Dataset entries
%%
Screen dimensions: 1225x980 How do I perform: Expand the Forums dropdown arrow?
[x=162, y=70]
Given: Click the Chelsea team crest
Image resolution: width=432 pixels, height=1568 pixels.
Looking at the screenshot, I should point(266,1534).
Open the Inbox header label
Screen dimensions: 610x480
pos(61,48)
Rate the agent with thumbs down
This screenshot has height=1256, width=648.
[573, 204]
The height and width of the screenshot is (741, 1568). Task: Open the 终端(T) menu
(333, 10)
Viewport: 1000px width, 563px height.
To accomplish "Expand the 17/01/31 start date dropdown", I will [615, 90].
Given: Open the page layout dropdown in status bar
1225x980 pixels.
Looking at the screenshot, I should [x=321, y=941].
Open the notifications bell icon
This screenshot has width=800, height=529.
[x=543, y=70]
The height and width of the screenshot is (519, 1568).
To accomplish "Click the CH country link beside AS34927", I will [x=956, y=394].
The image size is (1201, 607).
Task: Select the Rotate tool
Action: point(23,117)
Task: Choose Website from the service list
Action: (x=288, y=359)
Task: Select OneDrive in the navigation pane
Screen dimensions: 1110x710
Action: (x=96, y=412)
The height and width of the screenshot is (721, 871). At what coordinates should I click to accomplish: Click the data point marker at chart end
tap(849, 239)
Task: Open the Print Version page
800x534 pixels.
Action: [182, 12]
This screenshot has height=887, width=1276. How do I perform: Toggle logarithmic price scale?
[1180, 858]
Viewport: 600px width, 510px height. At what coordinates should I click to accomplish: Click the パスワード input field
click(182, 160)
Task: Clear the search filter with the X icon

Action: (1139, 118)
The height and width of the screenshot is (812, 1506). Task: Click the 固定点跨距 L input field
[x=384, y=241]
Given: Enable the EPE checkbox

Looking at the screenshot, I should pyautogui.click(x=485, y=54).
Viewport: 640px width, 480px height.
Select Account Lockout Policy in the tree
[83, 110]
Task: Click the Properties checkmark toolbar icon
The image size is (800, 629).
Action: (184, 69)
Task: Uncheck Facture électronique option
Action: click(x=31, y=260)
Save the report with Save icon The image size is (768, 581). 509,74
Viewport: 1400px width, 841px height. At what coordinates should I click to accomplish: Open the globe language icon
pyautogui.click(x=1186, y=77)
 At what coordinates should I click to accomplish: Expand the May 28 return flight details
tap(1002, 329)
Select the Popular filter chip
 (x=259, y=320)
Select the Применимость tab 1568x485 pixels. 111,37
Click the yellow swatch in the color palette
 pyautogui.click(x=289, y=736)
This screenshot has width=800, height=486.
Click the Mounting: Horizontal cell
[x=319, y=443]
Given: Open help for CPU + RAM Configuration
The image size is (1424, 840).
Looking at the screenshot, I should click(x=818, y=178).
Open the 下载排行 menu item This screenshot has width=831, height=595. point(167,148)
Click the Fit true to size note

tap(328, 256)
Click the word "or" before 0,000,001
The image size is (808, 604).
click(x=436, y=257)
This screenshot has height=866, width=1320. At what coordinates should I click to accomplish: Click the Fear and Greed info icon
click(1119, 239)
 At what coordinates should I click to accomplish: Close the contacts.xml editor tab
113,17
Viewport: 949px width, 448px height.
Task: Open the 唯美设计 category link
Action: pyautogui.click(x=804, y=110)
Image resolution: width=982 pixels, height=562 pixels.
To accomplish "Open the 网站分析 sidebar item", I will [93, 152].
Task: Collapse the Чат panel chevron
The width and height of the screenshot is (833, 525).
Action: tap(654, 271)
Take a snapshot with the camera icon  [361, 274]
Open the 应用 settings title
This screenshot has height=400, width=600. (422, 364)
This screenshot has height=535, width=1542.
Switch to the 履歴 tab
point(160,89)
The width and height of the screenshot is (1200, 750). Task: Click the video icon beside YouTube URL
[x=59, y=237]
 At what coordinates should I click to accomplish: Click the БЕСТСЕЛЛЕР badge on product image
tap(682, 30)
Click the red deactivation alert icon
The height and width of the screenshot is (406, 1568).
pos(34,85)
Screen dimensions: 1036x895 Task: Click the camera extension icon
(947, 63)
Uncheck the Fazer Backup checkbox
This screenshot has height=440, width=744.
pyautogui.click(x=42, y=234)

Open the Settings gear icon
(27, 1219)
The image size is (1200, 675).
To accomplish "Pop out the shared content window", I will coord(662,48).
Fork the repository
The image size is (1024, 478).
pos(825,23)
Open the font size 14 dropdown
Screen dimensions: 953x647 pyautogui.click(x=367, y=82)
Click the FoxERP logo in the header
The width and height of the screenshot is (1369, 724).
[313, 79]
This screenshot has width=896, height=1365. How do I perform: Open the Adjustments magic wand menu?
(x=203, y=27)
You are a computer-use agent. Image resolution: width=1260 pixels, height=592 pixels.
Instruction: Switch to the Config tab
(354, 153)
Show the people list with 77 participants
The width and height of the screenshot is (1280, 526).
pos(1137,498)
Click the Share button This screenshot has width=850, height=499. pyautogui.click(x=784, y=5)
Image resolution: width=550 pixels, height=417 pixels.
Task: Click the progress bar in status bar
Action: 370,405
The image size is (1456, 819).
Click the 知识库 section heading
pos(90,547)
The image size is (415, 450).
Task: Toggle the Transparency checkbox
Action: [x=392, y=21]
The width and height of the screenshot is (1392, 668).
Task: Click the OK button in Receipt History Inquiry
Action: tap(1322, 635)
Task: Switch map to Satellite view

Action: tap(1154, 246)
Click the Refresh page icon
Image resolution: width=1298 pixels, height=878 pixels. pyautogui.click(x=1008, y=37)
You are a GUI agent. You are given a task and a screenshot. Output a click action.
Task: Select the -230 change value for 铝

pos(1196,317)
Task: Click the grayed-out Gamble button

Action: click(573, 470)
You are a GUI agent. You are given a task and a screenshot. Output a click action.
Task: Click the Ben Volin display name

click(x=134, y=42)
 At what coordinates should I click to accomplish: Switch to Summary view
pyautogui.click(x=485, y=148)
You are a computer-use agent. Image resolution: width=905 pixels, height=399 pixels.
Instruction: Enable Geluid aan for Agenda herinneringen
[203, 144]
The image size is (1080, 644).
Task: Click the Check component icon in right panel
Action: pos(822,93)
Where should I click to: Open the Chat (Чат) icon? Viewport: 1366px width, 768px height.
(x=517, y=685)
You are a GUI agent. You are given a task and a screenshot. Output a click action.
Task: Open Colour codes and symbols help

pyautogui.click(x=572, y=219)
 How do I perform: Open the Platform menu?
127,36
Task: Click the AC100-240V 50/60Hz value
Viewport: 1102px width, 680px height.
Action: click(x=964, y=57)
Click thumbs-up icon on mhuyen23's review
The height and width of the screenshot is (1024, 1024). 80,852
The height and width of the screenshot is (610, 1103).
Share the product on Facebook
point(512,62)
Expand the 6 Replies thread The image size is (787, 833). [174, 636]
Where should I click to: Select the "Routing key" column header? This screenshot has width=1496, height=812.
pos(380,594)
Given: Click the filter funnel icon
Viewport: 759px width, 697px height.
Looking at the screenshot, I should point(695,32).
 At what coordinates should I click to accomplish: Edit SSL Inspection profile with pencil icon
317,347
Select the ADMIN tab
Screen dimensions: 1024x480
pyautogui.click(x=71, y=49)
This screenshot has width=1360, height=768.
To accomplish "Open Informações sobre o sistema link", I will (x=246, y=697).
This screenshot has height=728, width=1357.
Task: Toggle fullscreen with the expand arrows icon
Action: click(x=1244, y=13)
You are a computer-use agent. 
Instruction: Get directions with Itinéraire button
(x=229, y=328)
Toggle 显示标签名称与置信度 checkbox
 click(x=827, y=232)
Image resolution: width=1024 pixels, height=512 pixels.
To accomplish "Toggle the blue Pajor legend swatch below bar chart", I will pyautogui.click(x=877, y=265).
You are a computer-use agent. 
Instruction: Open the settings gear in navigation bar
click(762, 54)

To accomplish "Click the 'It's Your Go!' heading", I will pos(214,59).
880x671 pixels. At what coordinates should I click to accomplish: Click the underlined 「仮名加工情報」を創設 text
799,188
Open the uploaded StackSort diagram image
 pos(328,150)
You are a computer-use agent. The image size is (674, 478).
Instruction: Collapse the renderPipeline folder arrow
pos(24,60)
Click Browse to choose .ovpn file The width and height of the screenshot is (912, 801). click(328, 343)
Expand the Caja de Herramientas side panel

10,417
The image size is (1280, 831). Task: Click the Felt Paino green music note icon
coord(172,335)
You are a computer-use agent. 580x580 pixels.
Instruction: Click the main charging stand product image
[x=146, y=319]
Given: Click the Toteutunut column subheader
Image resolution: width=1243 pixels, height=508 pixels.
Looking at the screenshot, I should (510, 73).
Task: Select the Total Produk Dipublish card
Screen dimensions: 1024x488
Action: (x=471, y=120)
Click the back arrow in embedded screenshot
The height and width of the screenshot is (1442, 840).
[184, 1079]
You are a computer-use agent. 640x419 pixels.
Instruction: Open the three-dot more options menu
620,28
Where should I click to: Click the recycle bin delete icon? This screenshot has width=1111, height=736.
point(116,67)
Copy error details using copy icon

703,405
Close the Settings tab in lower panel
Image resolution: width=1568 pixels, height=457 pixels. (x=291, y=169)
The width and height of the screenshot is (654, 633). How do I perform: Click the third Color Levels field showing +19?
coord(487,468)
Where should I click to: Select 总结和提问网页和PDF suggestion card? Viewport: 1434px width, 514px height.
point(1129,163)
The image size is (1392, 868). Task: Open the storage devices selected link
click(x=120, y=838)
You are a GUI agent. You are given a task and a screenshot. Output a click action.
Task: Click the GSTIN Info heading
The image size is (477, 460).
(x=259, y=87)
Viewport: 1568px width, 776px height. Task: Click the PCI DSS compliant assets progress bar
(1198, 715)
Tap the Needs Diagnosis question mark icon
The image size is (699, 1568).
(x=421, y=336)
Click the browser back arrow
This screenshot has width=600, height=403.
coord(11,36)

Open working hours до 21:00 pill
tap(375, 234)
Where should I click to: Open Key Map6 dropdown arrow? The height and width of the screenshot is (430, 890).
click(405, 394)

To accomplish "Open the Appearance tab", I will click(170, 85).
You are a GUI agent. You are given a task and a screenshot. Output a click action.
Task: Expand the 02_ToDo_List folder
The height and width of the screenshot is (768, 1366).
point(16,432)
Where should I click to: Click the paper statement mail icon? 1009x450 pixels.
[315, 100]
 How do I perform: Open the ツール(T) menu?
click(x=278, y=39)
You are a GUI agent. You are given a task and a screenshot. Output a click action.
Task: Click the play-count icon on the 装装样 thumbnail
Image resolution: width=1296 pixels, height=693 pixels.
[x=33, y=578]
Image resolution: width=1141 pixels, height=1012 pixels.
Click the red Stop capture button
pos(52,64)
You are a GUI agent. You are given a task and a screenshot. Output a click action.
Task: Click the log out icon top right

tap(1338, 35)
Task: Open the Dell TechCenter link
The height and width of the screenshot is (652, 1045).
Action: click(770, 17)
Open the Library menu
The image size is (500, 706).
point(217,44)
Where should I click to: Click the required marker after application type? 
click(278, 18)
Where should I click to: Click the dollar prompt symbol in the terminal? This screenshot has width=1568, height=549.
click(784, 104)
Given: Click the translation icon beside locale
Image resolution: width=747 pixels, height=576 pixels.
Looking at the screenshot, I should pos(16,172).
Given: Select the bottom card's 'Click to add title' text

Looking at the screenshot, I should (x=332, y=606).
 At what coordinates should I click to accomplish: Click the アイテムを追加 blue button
%%
What is required
Only the lines above from the line with "Viewport: 759px width, 697px height." to the line with "Task: Select the Total Produk Dipublish card", those two lines included, should be reproduced exactly.

Reply
Viewport: 759px width, 697px height.
Looking at the screenshot, I should point(695,32).
 At what coordinates should I click to accomplish: Edit SSL Inspection profile with pencil icon
317,347
Select the ADMIN tab
Screen dimensions: 1024x480
pyautogui.click(x=71, y=49)
This screenshot has width=1360, height=768.
To accomplish "Open Informações sobre o sistema link", I will (x=246, y=697).
This screenshot has height=728, width=1357.
Task: Toggle fullscreen with the expand arrows icon
Action: click(x=1244, y=13)
You are a computer-use agent. 
Instruction: Get directions with Itinéraire button
(x=229, y=328)
Toggle 显示标签名称与置信度 checkbox
 click(x=827, y=232)
Image resolution: width=1024 pixels, height=512 pixels.
To accomplish "Toggle the blue Pajor legend swatch below bar chart", I will pyautogui.click(x=877, y=265).
You are a computer-use agent. 
Instruction: Open the settings gear in navigation bar
click(762, 54)

To accomplish "Click the 'It's Your Go!' heading", I will pos(214,59).
880x671 pixels. At what coordinates should I click to accomplish: Click the underlined 「仮名加工情報」を創設 text
799,188
Open the uploaded StackSort diagram image
 pos(328,150)
You are a computer-use agent. The image size is (674, 478).
Instruction: Collapse the renderPipeline folder arrow
pos(24,60)
Click Browse to choose .ovpn file The width and height of the screenshot is (912, 801). click(328, 343)
Expand the Caja de Herramientas side panel

10,417
The image size is (1280, 831). Task: Click the Felt Paino green music note icon
coord(172,335)
You are a computer-use agent. 580x580 pixels.
Instruction: Click the main charging stand product image
[x=146, y=319]
Given: Click the Toteutunut column subheader
Image resolution: width=1243 pixels, height=508 pixels.
Looking at the screenshot, I should (510, 73).
Task: Select the Total Produk Dipublish card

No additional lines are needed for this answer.